Pengelola: Tebet Eco Park Fasilitas Umum, Semua Komunitas Boleh Berkegiatan
21 Oktober 2025 12:55 WIB
Β·
waktu baca 2 menit
Pengelola: Tebet Eco Park Fasilitas Umum, Semua Komunitas Boleh Berkegiatan
Pihak pengelola Tebet Eco Park menegaskan bahwa taman tersebut merupakan fasilitas umum (fasum) yang terbuka bagi siapa pun untuk melakukan berbagai aktivitas. kumparanNEWS

Pihak pengelola Tebet Eco Park menegaskan bahwa taman tersebut merupakan fasilitas umum (fasum) yang terbuka bagi siapa pun untuk melakukan berbagai aktivitas. Termasuk bagi komunitas-komunitas masyarakat seperti fotografer.

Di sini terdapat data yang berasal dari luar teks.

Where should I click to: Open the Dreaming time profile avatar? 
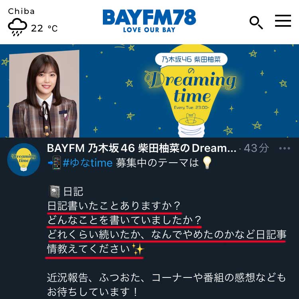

βPada dasarnya Tebet Eco Park itu merupakan fasilitas umum. Ruang terbuka hijau yang bisa dimasuki kegiatan apa pun. Jadi untuk komunitas-komunitas sebenarnya tidak ada larangan untuk melakukan kegiatan,β kata Rachella Andalia, staf administrasi Tebet Eco Park.

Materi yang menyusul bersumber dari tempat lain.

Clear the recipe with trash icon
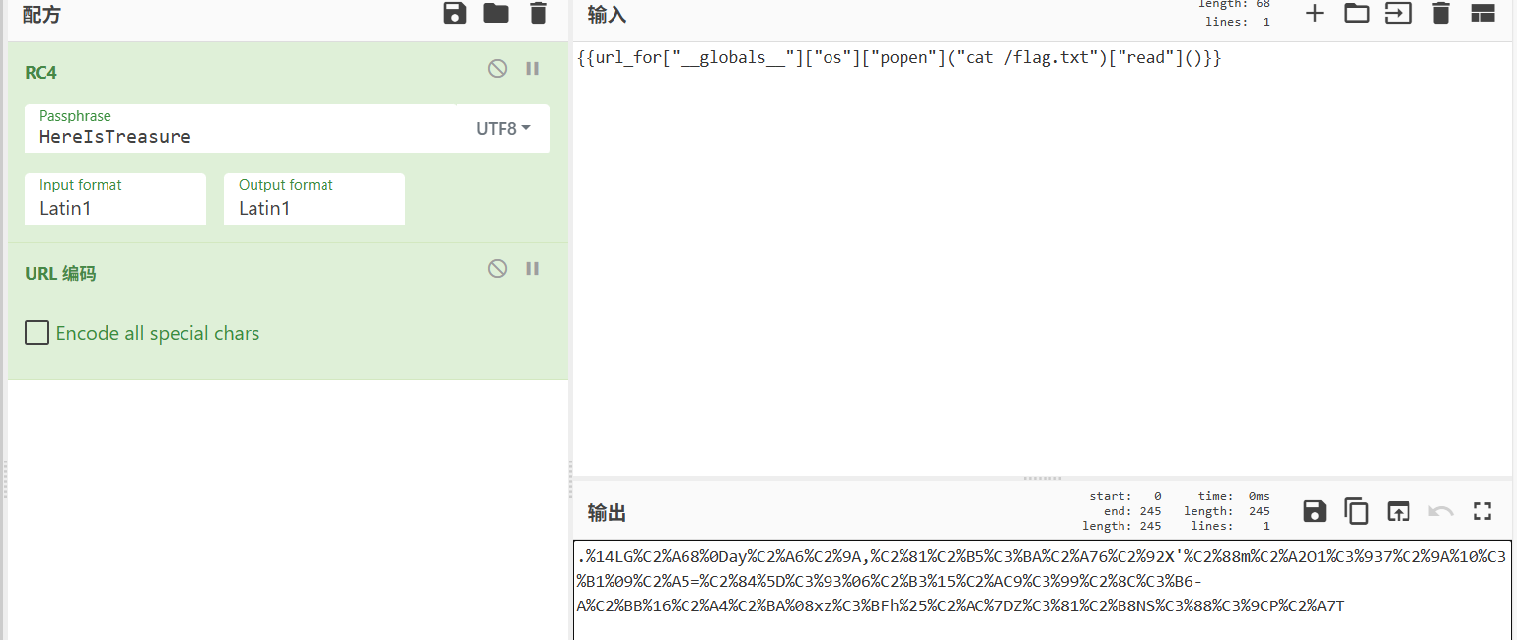Viewport: 1517px width, 640px height. (538, 13)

Ia menjelaskan, pengelola tidak membatasi aktivitas komunitas selama kegiatan dilakukan sesuai etika dan tidak mengganggu kenyamanan pengunjung lain.

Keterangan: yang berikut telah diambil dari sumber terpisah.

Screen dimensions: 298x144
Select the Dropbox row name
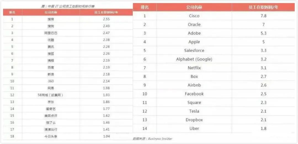coord(194,120)
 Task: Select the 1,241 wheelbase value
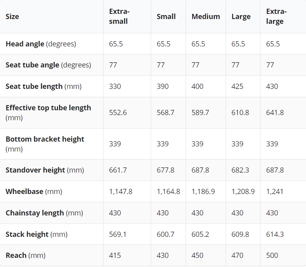point(275,192)
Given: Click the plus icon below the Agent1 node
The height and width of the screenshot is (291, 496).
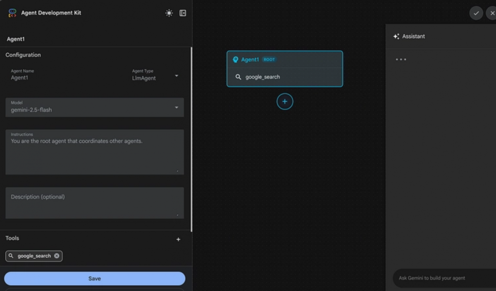Looking at the screenshot, I should click(284, 101).
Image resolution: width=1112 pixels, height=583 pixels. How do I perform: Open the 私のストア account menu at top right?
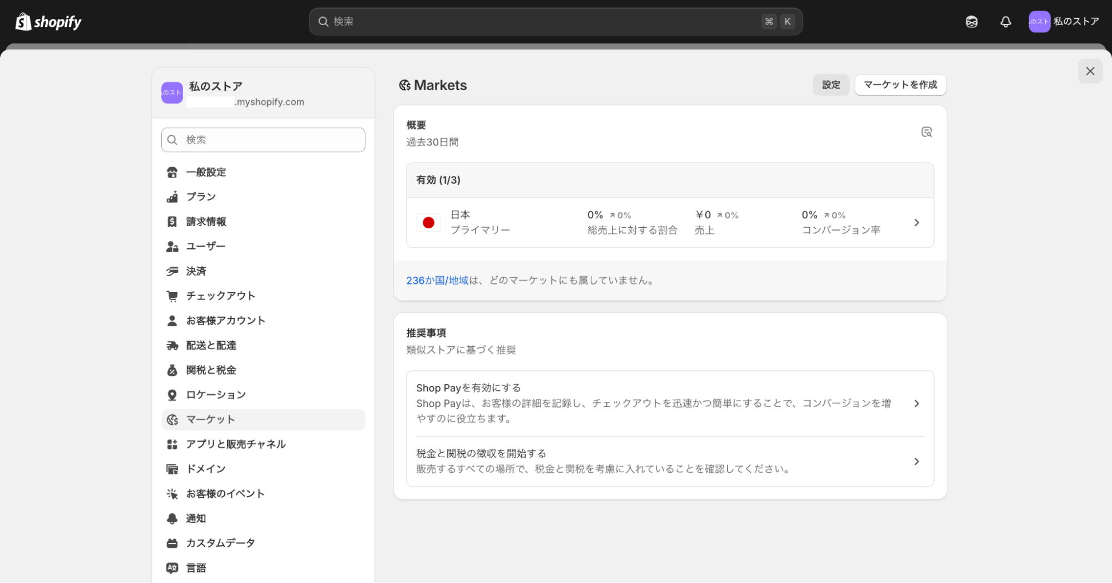tap(1063, 22)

βSelama masih, pada dasarnya, sesuai etikalah,β ujarnya.
Menurut Rachella, pascakejadian yang melibatkan komunitas fotografer, pihak pengelola aktif memberikan imbauan kepada komunitas agar saling menghargai satu sama lain. Sebelumnya ramai komunitas ini meminta pungli Rp 500 ribu kepada pengunjung.
βKami mengimbau saja kepada mereka agar lebih bijak dalam melakukan kegiatan komunitas mereka dan saling menguntungkan, lah,β katanya.
Ia menegaskan, karena Tebet Eco Park adalah ruang publik terbuka, pengawasan terhadap kegiatan di dalamnya bersifat terbatas.
βKita fasilitas umum yang di mana semua orang bisa masuk, keluar, menggunakan taman. Jadi mungkin imbauan saja kepada mereka,β ujar Rachella.
Komunitas Membantah
Sementara itu Koordinator Komunitas Fotografer yang menamai dirinya Tebet Eco Park, Hadi Pranoto, membantah kabar bahwa pihaknya memungut biaya sebesar Rp 500 ribu kepada pengunjung.
βUang Rp 500.000 rupiah itu hanya berlaku untuk internal komunitas kami, bukan untuk pengunjung,β kata Hadi di Tebet Eco Park, Selasa (21/10)
Isu pungutan ini mencuat setelah pemberitaan di salah satu media nasional yang menyebut seorang pria berinisial AM (34) ditegur saat memotret di Tebet Eco Park. Hadi meluruskan bahwa AM bukan pengunjung biasa, melainkan fotografer yang menjual hasil fotonya di platform FotoYu.
Hadi menambahkan, iuran Rp 500 ribu terdiri dari Rp 250 ribu untuk rompi dan ID card, serta Rp 250 ribu untuk kas komunitas. Dana kas, katanya, sebagian digunakan untuk kegiatan sosial seperti Jumat Berkah dan berbagi makanan kepada petugas taman, tukang sapu, satpam, dan pengelola.